Spring Break: Castles in the Kyrenia Mountains

Located near the sea, the Kyrenia Mountains were of strategic importance. Three castles were built on the peaks: St. Hilarion, Buffavento, and Kantara. All located in the North, I got to see the former two.

St. Hilarion

The best preserved of the three strongholds, its location provided the castle with command of the pass road from Kyrenia to Nicosia. Today, there is a military base beneath the site, meaning you cannot take pictures on the road up.

A view of the road leading up to St. Hilarion from the castle.

St. Hilarion was originally a monastery built in the 10th century. Starting in the 11th century, the Byzantines began fortification to defend against Arab pirates raiding the coast. During Lusignan rule, some sections were further upgraded and it may have been used as a summer residence.

A view of St. Hilarion from the base of the castle.

The castle has three divisions or wards built on different levels. The first section was for soldiers and the castle workers; it contains cisterns, stables, and other structures. The second ward consisted of a church, the royal apartments and hall, and kitchen.

Entrance to the base of St. Hilarion.
The castle walls up against the mountain.
Remains of the church at St. Hilarion.
Stairs leading downwards to another section of St. Hilarion.
The author climbing sloped steps up to a tower.
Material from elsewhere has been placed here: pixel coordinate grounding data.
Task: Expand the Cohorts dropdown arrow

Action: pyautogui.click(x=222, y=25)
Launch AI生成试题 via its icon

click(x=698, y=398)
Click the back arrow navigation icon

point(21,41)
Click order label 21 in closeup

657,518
Photo courtesy of Geoff Kuenning.

The third section begins in the internal garden where there is a kitchen, cisterns, and subsidiary buildings. To the west, the Lusignan period Royal rooms are located. The Gothic style windows in this section are known as the Queen windows.

The Royal rooms of the Lusignan period.
The author sitting at one of the Queen windows. Photo courtesy of Geoff Kuenning.

The top of the castle is located here, 732m (2,401ft) from sea level with a great view of the surrounding area, though also incredibly windy.

The author at the top of St. Hilarion. Photo courtesy of Geoff Kuenning.

Much of the castle was dismantled by the Venetians in the 15th century to reduce the up-keeping cost of garrisons.

A view of the continuing mountains through a cutout.
One of the Gothic style windows in the Royal rooms.
A view of Kyrenia and the sea from St. Hilarion.

The castle’s influence did not end with its ruin; it is said that the Walt Disney production of “Snow White and the Seven Dwarfs” was inspired by St. Hilarion, making it the original Disney Castle.


The original plan was to see both St. Hilarion and Buffavento on the same day. However, due to a car malfunction (it wouldn’t accelerate meaning we couldn’t go up any hills), we decided to try again the next day with a new car, unfortunately meaning we had to buy new insurance at the checkpoint. Getting to Buffavento means driving windy, cliff-side roads that can be scary to drive but provide great views of the valley below. There is free access to the castle 24/7 and it is much more off the beaten path in terms of tourism than St. Hilarion.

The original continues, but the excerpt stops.